Bite : noun A bite is a piece, quantity of food that one puts in the mouth at one time.
For a bite of bread: for a ridiculous price, for next to nothing.
Eat a bite: eat little.
From the last bite: immediately after the meal.
Make only one bite of a dish, eat it greedily.
Make short work of it: dominate easily, overcome it easily.
Make short work of an adversary: triumph over them easily.
For a bite of bread: for (almost) nothing, for little value, for cheap.
Double the bites: speed up the accomplishment of something; rush, hurry to do something, make an effort, be diligent, be productive, work more; swallow quickly, eat quickly.
King's bite: excellent food (fit for a king).
Don't waste a bite of it; Do not let anything escape.
Quote from the French writer Marcel Aymé (1902-1967): “I still have an ogre appetite. Except today. At noon, surprisingly, I couldn't swallow a bite. " in The right paint.
The expression "Work twice as hard": Go faster, accelerate an action - Speed up the accomplishment of something.
At the start, there is the bite, a quantity of food that you put in your mouth at one time. The word appeared around 1120 in the form buchiee, fortunately without emphasis on the first e because that could lead to confusion.
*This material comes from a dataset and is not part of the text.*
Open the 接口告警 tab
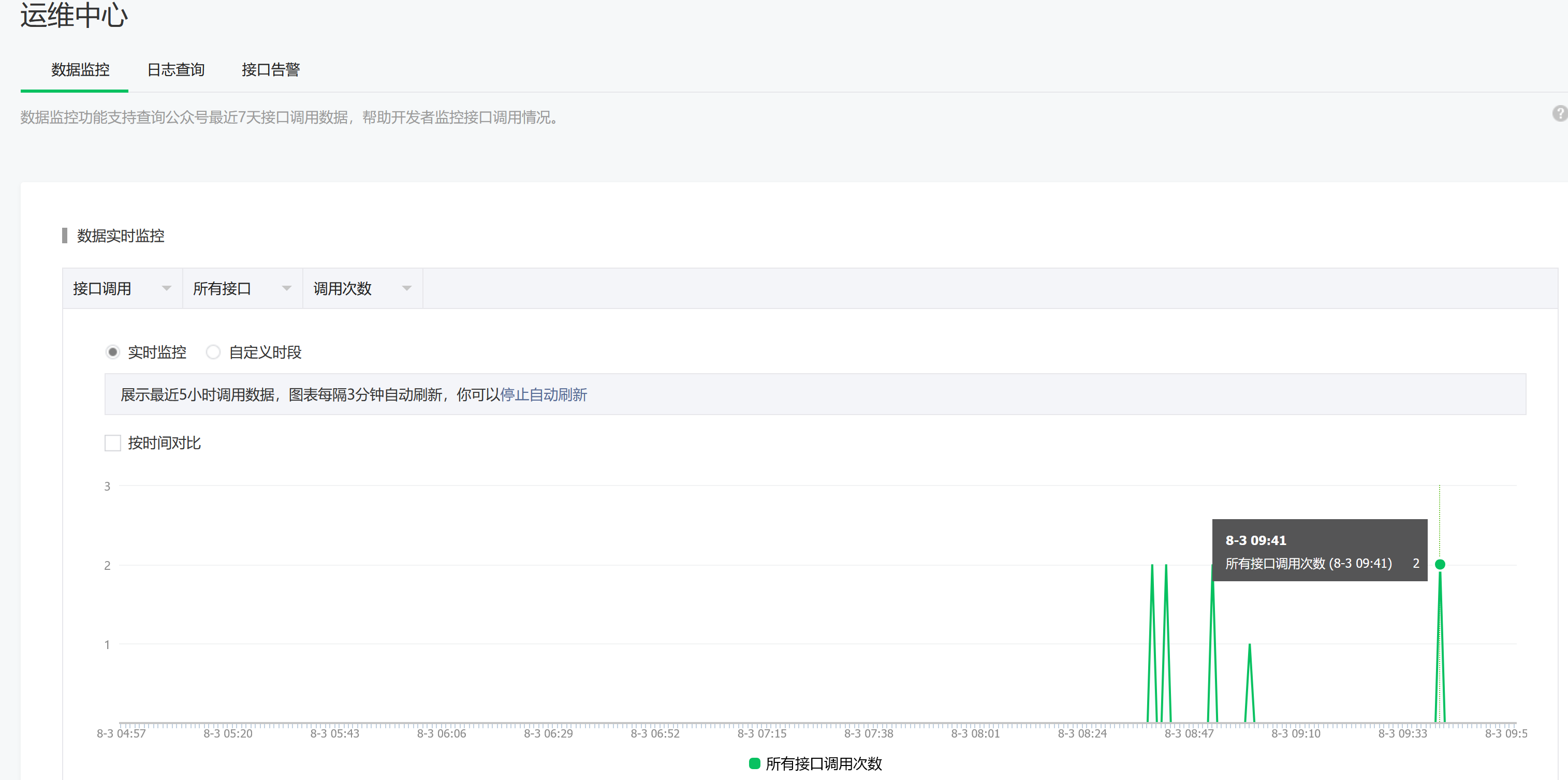Image resolution: width=1568 pixels, height=780 pixels. [x=270, y=70]
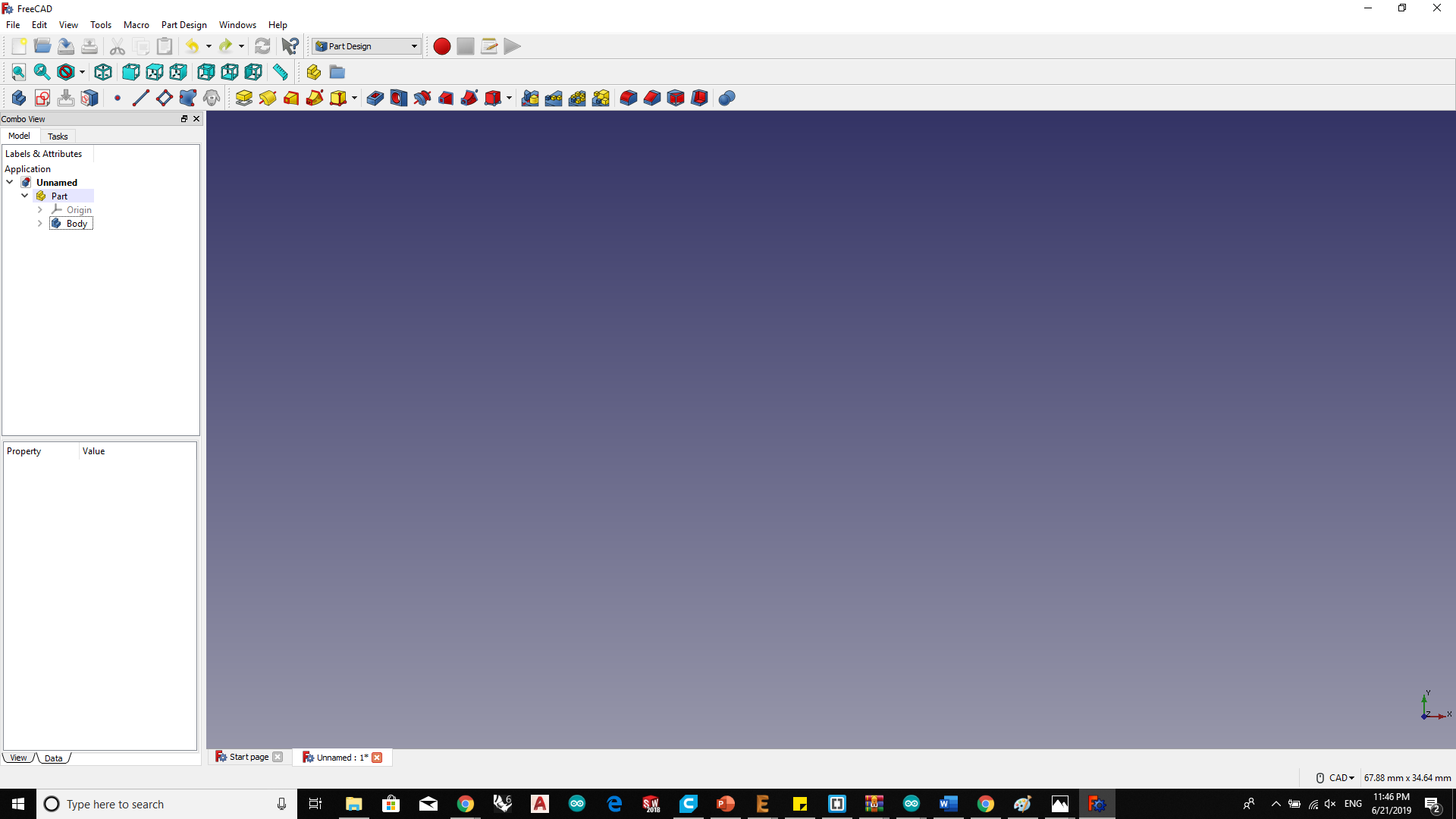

If, for some reason, you want to quickly eat what you have on your plate, do not hesitate to double, or even triple the size of the bite (some authors, jokingly, use moreover triple bites).
Obviously, when you double the bites, you eat the same amount in half the time. So by extension and because we don't need to speed up only the appetizer, double down has become synonymous with going faster, accelerating movement.